[Extrait fourni]:
_ _ _ _ _
Michèle Fitoussi, Fleur Pellerin, Diane Kruger

Chère Diane Kruger,

Vous avez été tour à tour le visage qui lança mille navires, la Hélène du très Hollywoodien Troie, une Marie-Antoinetteà la légèreté tragique et contemporainepour Benoît Jacquot, une espionne star de cinéma pour Quentin Tarantino ou une inspectrice de police aux prises avec ses démons pour la télévision.

Votre élégance et la justesse de votre jeu font de vous une figure cosmopolite et universelle du cinéma, aussi remarquée dans les grosses productions que dans les films d’auteur. Rarement une actrice aura aussi aisément mené de front une carrière européenne et américaine, marquant durablement l’esprit et le cœur du public des deux cotés de l’Atlantique, à l’affiche des films populaires chers aux Français comme des grands succès du cinéma américain.

Vous aimez la France et son cinéma. Vous êtes devenue une de ses grandes ambassadrices et ne manquez jamais de le faire briller à l’occasion du Festival de Cannes, lorsque la croisette ne vit plus que pour le 7ème art. Maîtresse de cérémonie de la 60ème édition puis membre du jury en 2012, vous êtes une habituée du tapis rouge que vous enchantez à chacune de vos apparitions.
_ _ _ _ _
Données de pointage pour captures d'écran
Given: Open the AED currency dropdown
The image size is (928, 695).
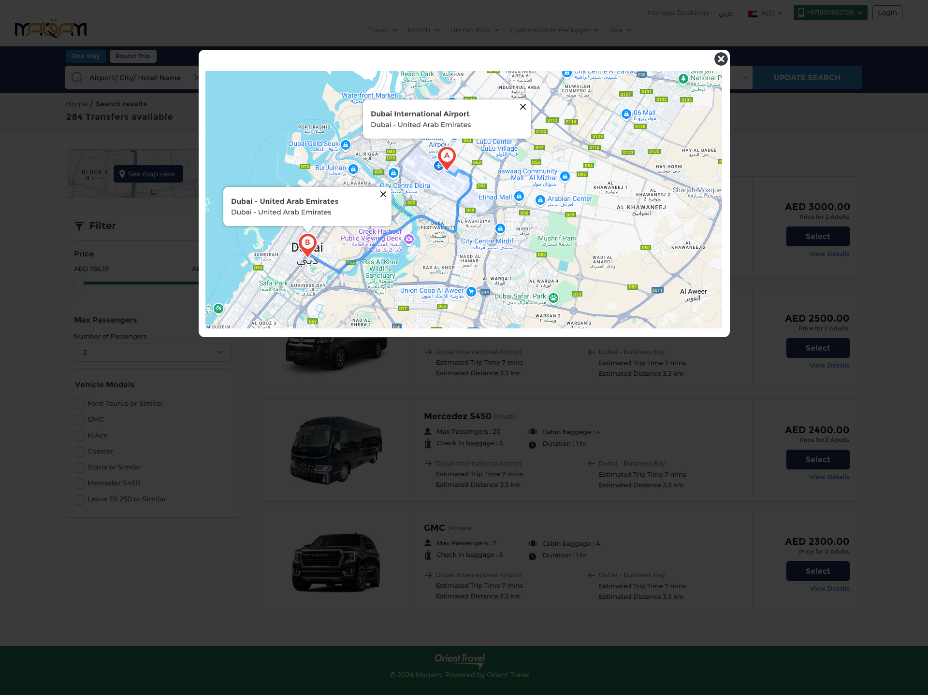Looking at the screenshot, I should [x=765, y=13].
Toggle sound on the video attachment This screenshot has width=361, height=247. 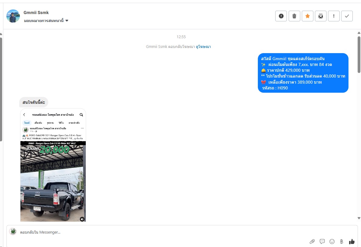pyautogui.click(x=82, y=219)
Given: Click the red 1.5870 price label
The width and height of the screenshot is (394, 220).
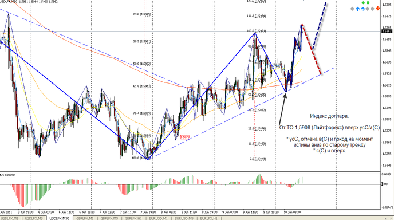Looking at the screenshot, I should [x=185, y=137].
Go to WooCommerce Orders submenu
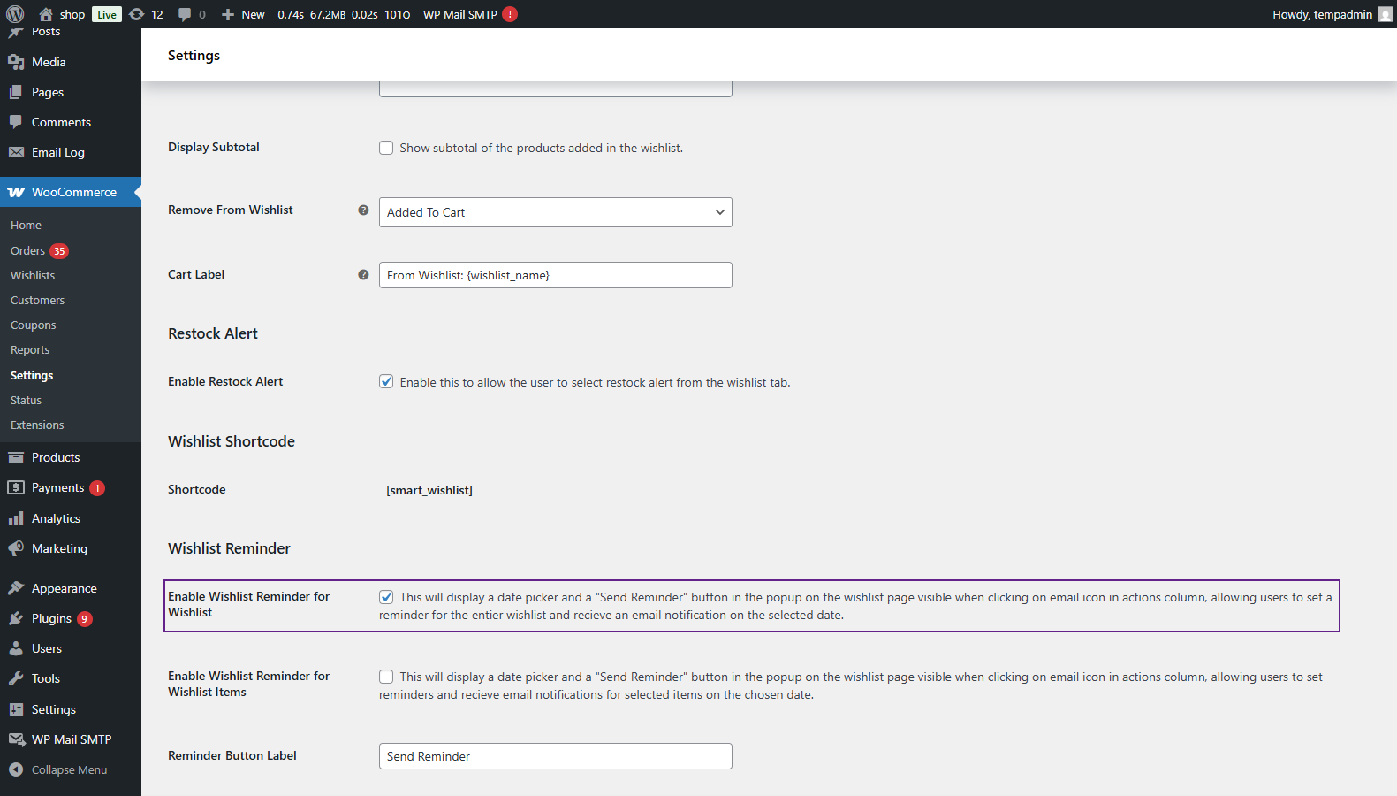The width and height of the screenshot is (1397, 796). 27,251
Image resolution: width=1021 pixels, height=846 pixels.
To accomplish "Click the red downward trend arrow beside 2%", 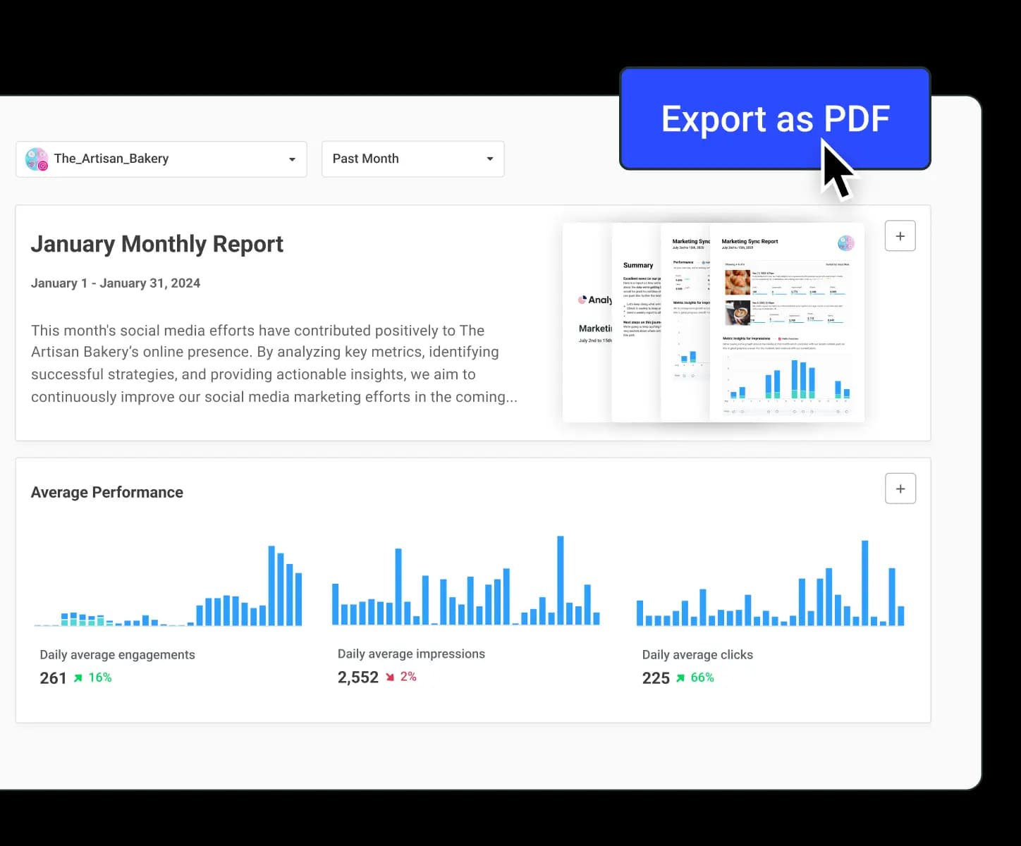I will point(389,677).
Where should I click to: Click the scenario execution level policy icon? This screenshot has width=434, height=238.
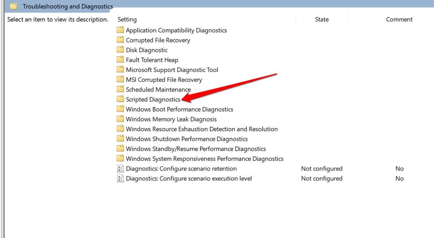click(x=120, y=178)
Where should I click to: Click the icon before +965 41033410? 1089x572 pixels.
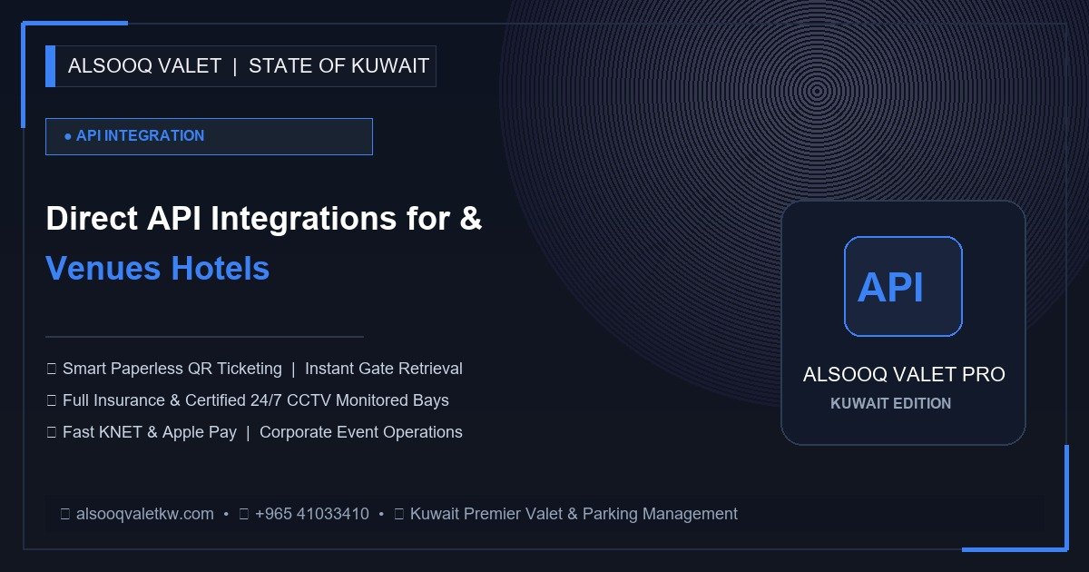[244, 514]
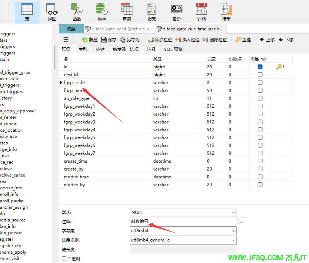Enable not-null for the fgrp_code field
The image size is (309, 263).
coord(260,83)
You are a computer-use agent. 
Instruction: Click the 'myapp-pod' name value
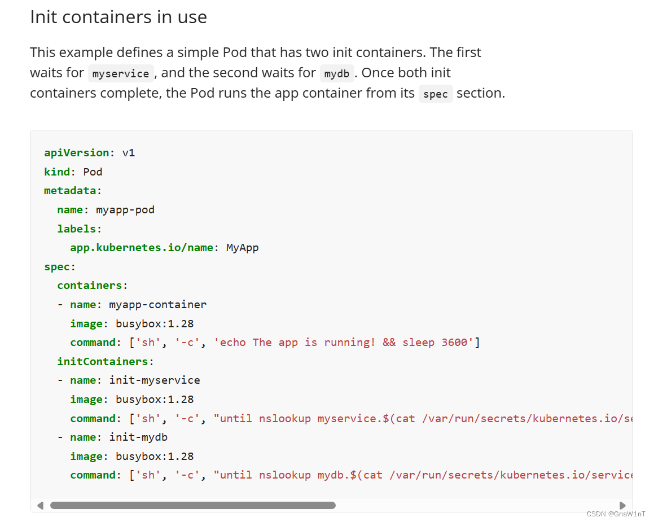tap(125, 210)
_ _ _ _ _
[Tâches à réaliser]:
**A.** Extrayez de la lettre à Diane Kruger le passage qui commence par « Votre élégance et » et se poursuit jusqu'à « du cinéma américain. ».
**B.** Résumez la lettre à Diane Kruger en deux phrases.
Les lignes ci-dessus forment un matériau distinct de la lettre à Diane Kruger.

[Réponses de l'exercice]:
**A.**
Votre élégance et la justesse de votre jeu font de vous une figure cosmopolite et universelle du cinéma, aussi remarquée dans les grosses productions que dans les films d’auteur. Rarement une actrice aura aussi aisément mené de front une carrière européenne et américaine, marquant durablement l’esprit et le cœur du public des deux cotés de l’Atlantique, à l’affiche des films populaires chers aux Français comme des grands succès du cinéma américain.

**B.** La lettre rappelle que Diane Kruger a tenu des rôles variés, d'Hélène dans Troie à une espionne star de cinéma pour Quentin Tarantino. Elle salue son élégance et la justesse de son jeu, qui lui ont permis de mener de front une carrière européenne et américaine, et voit en elle une grande ambassadrice du cinéma français, notamment au Festival de Cannes, où elle a été maîtresse de cérémonie de la 60e édition puis membre du jury en 2012.